In reactive extraction, typical extractants used for carboxylic acid recovery are, e.g., trioctylphosphine oxide (TOPO) and trioctylamine (TOA) [7, 8]. In this contribution, we address the challenge of maximizing selectivity for HAc extraction over Na₂SO₄ and water by tailoring organic reactive extraction systems containing TOPO and TOA and optimizing operating conditions. We explore the use of terpenoids (menthol, thymol, and carvacrol) as novel solvents and diluents in the extraction process. By leveraging their unique hydrogen bond donor (HBD) and hydrogen bond acceptor (HBA) capabilities, we discuss both, the benefits and drawbacks, these terpenoids present in boosting selectivity in HAc separation. Our investigation provides insights into how the HBD and HBA characteristics of terpenoids influence the complexation in the organic phase, ultimately guiding the development of selective extraction systems.

Results:
As a first step, we evaluate terpenoids as pure and binary solvents (deep eutectic solvents) in terms of distribution coefficients and selectivity. Menthol was found to be the most promising alternative in comparison to conventional solvents. The high performance in terms of distribution coefficients and selectivity is attributed to its nature as HBA, while HAc acts mainly as an HBD. However, using terpenoids as constituents for deep eutectic solvents, undesired competition for binding sites of the DES forming molecules and the solute is observed, hindering the performance of DES in extraction of hydrophilic solutes such as HAc.

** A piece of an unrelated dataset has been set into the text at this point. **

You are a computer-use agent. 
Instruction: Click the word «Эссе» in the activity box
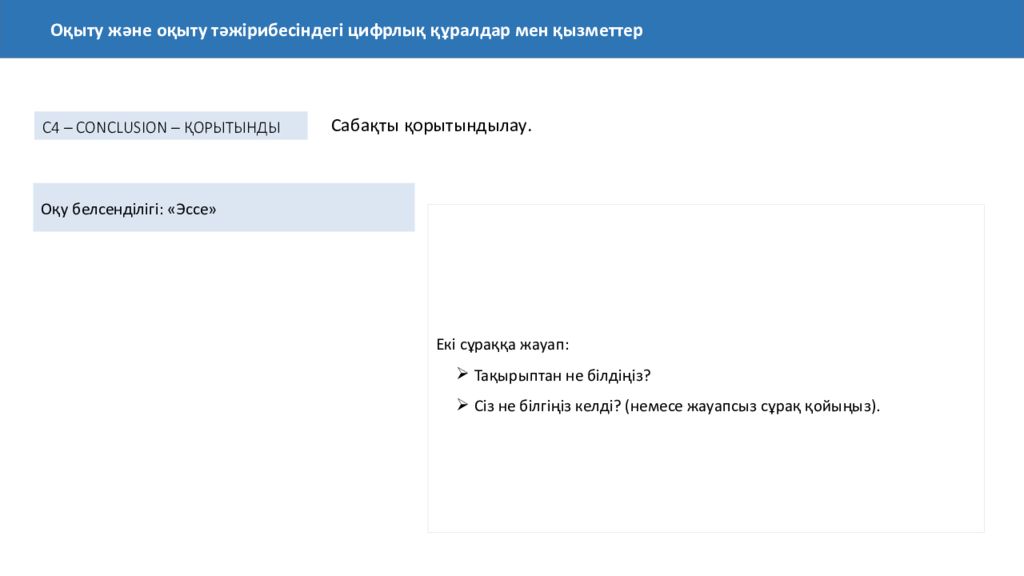coord(192,209)
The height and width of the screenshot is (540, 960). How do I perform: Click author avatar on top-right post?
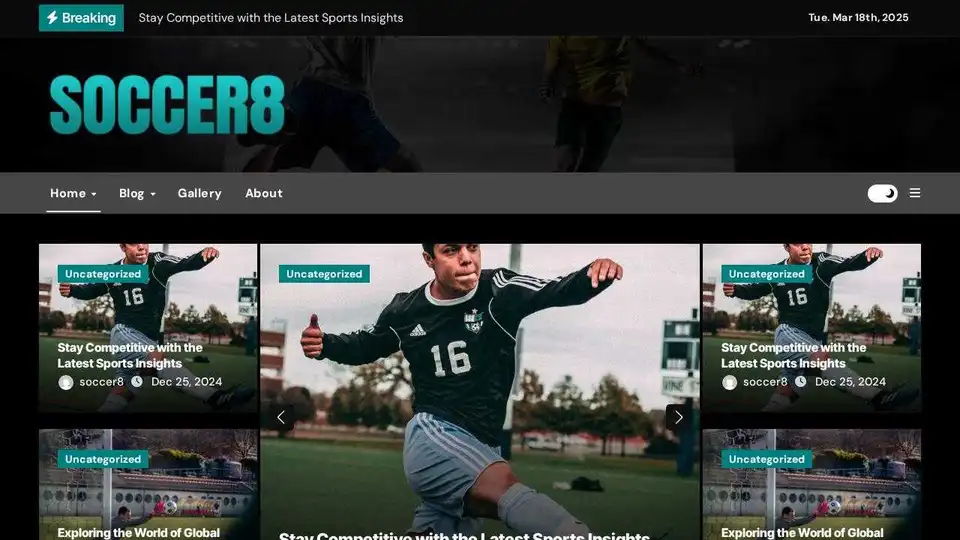coord(730,382)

Based on the discussion of hydrogen bonding in extraction systems using terpenoids as pure or binary solvents, we explore their role as diluents in reactive extraction using TOPO and TOA. Our work focuses on the role of hydrogen bonding in stabilizing complexes in the organic phase, and we present insights into the underlying extraction mechanisms when using TOPO or TOA as extractants. We demonstrate why terpenoids have limited potential as diluents for TOPO. Instead, we show that in TOPO systems hydrophobic, non-polar diluents such as n-dodecane are favorable in countercurrent operation, since such diluents boost both, selectivity over water and extraction efficiency.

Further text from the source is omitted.